Ya se ha hablado mucho a respecto de la violencia. De aquella que existe en las calles y alcanza a personas aparentemente inocentes.
La cifra diaria habla de asaltos, de asesinatos, de secuestros. Y parece que ya nadie está a salvo.
Se comenta también de la violencia de esposos embriagados o en desequilibrio, agrediendo a las esposas.
Se habla de padres atormentados o en desespero, que agreden físicamente a sus hijos, provocándoles lesiones corporales o hasta la muerte.
Todo esto choca y muchas veces se yerguen para protestar, proteger, sugerir soluciones.
Existe, no en tanto, otro tipo de violencia no menos cruel.
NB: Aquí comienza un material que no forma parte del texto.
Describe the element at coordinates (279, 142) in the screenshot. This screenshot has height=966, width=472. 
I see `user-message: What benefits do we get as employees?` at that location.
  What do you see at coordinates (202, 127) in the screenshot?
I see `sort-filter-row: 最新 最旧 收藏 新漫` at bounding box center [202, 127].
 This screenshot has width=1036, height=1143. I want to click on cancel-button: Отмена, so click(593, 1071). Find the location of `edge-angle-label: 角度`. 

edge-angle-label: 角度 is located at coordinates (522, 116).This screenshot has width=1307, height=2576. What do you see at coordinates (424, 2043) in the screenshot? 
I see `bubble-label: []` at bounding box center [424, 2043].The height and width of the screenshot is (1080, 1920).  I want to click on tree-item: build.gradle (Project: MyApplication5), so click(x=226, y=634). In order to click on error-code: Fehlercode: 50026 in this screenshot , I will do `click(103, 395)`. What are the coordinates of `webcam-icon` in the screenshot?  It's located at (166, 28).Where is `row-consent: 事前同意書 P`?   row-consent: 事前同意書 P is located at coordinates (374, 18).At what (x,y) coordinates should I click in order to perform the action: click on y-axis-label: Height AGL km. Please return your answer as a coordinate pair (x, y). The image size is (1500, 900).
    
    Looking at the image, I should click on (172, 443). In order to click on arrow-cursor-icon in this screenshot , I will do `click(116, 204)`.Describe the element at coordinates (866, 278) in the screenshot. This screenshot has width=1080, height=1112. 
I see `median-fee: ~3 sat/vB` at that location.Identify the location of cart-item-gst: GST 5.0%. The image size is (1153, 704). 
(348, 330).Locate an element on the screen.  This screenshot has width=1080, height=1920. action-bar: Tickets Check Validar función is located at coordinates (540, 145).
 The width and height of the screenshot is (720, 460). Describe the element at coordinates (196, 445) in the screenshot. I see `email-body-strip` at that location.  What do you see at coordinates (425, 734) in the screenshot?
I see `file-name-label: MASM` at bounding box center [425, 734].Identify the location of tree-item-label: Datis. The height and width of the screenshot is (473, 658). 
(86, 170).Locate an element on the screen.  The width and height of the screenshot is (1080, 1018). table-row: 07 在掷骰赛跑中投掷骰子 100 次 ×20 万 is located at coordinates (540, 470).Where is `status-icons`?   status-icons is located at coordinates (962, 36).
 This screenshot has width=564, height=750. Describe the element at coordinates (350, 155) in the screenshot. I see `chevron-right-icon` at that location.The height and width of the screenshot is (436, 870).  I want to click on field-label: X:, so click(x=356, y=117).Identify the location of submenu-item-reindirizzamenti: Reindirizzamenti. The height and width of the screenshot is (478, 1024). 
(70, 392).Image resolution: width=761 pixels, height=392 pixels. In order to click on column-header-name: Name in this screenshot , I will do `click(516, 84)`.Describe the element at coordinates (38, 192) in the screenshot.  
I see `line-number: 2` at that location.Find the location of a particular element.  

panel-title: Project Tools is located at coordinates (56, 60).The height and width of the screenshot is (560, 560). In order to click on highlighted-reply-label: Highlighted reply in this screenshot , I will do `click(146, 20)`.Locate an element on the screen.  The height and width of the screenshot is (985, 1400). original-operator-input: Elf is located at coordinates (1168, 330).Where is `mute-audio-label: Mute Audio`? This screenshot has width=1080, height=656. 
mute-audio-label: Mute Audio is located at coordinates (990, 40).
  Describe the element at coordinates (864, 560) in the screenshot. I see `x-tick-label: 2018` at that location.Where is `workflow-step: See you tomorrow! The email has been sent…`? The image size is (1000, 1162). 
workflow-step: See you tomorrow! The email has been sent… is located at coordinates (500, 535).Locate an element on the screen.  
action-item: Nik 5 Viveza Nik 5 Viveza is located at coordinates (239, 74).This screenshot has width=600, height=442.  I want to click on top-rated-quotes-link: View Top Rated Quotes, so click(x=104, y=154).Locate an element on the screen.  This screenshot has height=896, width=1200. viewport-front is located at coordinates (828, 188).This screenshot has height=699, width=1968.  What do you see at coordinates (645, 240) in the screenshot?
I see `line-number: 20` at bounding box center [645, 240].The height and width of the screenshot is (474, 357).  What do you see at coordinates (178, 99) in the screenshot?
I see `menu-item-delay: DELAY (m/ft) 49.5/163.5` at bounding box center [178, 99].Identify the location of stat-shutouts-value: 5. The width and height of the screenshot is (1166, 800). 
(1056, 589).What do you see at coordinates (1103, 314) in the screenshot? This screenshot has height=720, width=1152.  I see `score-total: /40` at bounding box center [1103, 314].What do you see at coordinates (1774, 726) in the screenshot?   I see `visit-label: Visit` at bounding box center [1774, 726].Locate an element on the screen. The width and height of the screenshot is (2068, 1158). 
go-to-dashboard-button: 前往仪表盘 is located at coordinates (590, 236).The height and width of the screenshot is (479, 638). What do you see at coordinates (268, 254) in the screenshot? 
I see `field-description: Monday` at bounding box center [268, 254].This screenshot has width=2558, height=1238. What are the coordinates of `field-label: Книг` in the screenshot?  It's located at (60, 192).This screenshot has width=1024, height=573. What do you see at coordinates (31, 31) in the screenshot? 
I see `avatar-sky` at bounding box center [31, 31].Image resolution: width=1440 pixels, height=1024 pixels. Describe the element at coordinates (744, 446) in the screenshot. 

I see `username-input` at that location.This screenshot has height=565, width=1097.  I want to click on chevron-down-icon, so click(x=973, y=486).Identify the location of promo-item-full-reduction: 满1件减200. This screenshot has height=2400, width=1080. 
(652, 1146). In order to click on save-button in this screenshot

Sin embargo no siempre percibida por los demás, porque queda cubierta por la cobardía.
O tal vez exactamente porque se pasa entre las cuatro paredes del hogar.
Hablamos de ancianos obligados a excesiva labor por sus propios hijos.
Ancianos que ya trabajaron mucho y hoy, dependientes económicamente de aquellos que engendraron, son obligados a realizar tareas superiores a sus fuerzas, ya deterioradas.
Correr tras de las criaturas durante todo el día, providenciar la limpieza de la casa, lavar y planchar ropas, ir al supermercado.
Aunque la vista ya se presente muy turbia y tengan dificultades para distinguir si la señal está abierta para los coches o para ellos.
Y cuando la ropa no este bien planchado o la comida del gusto que era esperado, oyen reclamaciones y acusaciones de que no valen ni el incomodo que causan.
Son hermanos dependientes de otros hermanos, por problemas de enfermedades o por ser menores, que deben amargar el pan que reciben para alimentarse, todos los días.
Pan que tiene gusto a hiel.
Hijos pequeños que soportan todos los días los gritos y las agresiones verbales de padres frustrados en sus pasiones o en sus sueños.
Violencia en el hogar que traduce, en verdad, la violencia que hay en el alma de cada uno.
Cada uno de nosotros denuncia en sus actos su verdadera identidad. Buena o mala.
Tal vez alguna de nosotros no llegamos a los extremos que hablamos. Con todo, estamos en el medio camino.
Por eso, si la conciencia nos dice que estamos siendo muy agresivos, mal educados y descuidados con nuestros afectos, paremos pronto.
Si nuestros gritos y reclamaciones están alcanzando a padres ancianos y enfermizos, recordemos cuanto de ellos recibimos.
Cuantas noches de insomnio cuando nosotros, cuando nos sentíamos enfermos. Cuantos cabellos cubrimos nosotros mismos con la blancura de la nieve, con nuestras rebeldías y caprichos.
Y ni por eso, nos dejaron de amar. Siempre continuamos siendo para ellos las eternas criaturas que un día ellos alentaron.
Ahora sus manos y cara arrugada nos piden calma, cariño, atención.
Es lo mínimo que les podemos ofrecer, como dadiva de gratitud por todo lo que recibimos.
¿El trabajo como terapia? ¡Excelente! Más no en exceso, que les debilite aun más las pocas fuerzas que tienen, o les preocupe al punto de perder el sueño.
Si nuestro mal humor está siendo descargado sobre hermanos menores o de cualquier otra forma dependiente, recordemos, antes, que no fue el acaso que así lo providencio.
Son las Leyes Divinas las que colocaron al más débil bajo nuestro cuidado. Es la Providencia Divina la que nos encomienda a aquellos mismos que antaño, de una u otra forma, machucamos o hasta robamos.
Si nuestros hijos pequeños están recibiendo la descarga de nuestras frustraciones, comencemos a actuar de forma diferente.
Los que renacen en la carne son siempre Espíritus en la escala del progreso. Normalmente, no es fácil el recomienzo, la retomada de los compromisos.
Paciencia es lo que nos piden. Cuidados. Y amor.
Aprendamos a respetar en la criatura la inocencia del Espíritu que aun no se reveló por entero.
Y en los cabellos blancos de la vejez la experiencia y los dolores de los que ultrapasaron los años en el trabajo y en la lucha.